The b43 driver for the Broadcom 4331 chipset needs proprietary firmware in order to work. This is not included in Fedora (and many other distros) because it isn't open source. The process described at the link extracts the firmware from Broadcom's proprietary Windows driver using the fwcutter tool. Then you reload the b43 driver into the kernel using modprobe.
I used GNOME 3 on Fedora 19 on a different machine and it was okay. It was usable, but I prefer GNOME 2's interface and lower resource usage. Unity was pretty bad when I was using it in Ubuntu 13.10 and 12.04. It was bloated and crashed repeatedly. Now, KDE is pretty bloated too if you look at it from a resource usage perspective, but it's the one desktop environment where I can tolerate the bloat because it has tremendous configurability and looks great.

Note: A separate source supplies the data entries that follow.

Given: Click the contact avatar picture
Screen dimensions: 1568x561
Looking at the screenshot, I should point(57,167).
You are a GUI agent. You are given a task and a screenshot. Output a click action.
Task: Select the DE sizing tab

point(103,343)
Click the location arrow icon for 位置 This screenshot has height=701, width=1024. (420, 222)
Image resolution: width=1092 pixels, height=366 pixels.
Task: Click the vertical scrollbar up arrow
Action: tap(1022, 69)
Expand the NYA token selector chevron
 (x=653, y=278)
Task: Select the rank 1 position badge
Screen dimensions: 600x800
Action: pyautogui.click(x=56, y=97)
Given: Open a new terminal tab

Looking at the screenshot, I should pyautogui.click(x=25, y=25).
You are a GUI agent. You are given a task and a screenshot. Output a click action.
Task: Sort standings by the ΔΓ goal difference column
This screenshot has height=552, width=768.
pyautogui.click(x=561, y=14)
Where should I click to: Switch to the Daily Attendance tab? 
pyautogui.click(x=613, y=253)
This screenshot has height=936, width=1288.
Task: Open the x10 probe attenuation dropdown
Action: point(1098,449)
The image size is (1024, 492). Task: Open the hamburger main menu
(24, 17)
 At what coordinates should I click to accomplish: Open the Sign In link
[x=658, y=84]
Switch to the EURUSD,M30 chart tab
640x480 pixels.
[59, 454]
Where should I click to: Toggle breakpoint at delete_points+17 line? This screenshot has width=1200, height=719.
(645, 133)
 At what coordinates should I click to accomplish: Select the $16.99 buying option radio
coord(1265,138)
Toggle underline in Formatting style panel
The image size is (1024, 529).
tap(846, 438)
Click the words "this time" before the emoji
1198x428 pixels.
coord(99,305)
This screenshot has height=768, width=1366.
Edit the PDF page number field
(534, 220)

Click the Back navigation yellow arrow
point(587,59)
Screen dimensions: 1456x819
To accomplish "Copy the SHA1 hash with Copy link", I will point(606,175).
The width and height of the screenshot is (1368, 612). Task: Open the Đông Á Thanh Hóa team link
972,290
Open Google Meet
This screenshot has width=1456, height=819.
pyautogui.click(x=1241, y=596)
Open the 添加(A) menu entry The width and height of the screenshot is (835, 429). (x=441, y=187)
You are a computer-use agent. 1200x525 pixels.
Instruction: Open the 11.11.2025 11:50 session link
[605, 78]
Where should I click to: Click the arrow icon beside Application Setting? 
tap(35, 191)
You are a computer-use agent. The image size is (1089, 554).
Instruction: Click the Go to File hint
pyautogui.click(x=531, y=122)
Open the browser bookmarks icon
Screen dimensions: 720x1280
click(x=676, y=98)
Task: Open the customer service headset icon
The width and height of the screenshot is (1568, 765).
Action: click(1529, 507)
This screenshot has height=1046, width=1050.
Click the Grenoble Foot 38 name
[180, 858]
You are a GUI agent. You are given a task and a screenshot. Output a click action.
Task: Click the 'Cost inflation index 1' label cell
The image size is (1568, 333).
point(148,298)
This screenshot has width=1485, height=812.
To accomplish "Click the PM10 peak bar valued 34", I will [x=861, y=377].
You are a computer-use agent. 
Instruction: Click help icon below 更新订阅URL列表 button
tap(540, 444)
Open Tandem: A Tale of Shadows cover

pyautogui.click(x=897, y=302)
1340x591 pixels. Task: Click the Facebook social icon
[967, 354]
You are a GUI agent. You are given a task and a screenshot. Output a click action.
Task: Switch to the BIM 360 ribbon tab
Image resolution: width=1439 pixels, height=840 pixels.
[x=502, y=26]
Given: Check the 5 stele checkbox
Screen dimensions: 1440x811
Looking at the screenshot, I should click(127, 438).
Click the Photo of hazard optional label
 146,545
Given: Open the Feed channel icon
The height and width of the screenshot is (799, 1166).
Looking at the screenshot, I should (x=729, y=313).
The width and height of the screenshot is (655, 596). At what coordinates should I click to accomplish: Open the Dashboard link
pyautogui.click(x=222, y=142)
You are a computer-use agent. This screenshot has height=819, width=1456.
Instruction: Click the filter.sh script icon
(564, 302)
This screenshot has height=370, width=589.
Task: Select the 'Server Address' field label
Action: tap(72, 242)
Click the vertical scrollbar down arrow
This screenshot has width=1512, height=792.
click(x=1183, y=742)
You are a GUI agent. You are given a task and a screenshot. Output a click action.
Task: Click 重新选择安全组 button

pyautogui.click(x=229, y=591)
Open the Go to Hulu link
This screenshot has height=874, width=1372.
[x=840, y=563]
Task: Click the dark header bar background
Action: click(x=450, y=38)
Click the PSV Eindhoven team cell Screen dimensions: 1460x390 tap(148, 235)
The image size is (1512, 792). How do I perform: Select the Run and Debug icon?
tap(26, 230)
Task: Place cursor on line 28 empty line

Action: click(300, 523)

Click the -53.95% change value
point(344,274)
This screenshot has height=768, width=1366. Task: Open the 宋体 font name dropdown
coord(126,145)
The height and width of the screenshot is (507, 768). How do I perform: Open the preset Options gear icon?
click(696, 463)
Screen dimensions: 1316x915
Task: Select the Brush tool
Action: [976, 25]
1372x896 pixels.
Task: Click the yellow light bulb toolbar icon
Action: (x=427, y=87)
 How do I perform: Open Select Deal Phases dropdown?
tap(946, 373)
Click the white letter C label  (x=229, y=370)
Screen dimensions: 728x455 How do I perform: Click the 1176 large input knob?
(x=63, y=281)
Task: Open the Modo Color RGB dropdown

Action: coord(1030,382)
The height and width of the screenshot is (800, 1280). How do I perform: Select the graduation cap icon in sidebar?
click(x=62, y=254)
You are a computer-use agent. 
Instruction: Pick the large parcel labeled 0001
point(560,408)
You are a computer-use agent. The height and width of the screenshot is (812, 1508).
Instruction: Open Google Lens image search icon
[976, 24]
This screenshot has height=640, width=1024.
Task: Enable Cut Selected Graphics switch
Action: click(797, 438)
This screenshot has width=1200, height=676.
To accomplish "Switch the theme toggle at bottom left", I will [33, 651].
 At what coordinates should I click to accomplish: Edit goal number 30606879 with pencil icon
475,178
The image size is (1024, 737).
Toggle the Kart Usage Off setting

The Arch instructions could be better written IMHO. It's okay as long as nothing unexpected happens, but you really have to know what you're doing if it doesn't go according to the guide. It also doesn't account for using full disk encryption, which has different requirements, mainly with regards to partitioning and setting encrypt hooks in mkinitcpio. However, once you get Arch working, it is fantastic.
edit: I should add that Arch requires the same Broadcom firmware extraction method that Fedora does for the BCM4331 and other chipsets. This could make for a difficult install if you don't have an ethernet port, since the wireless won't work.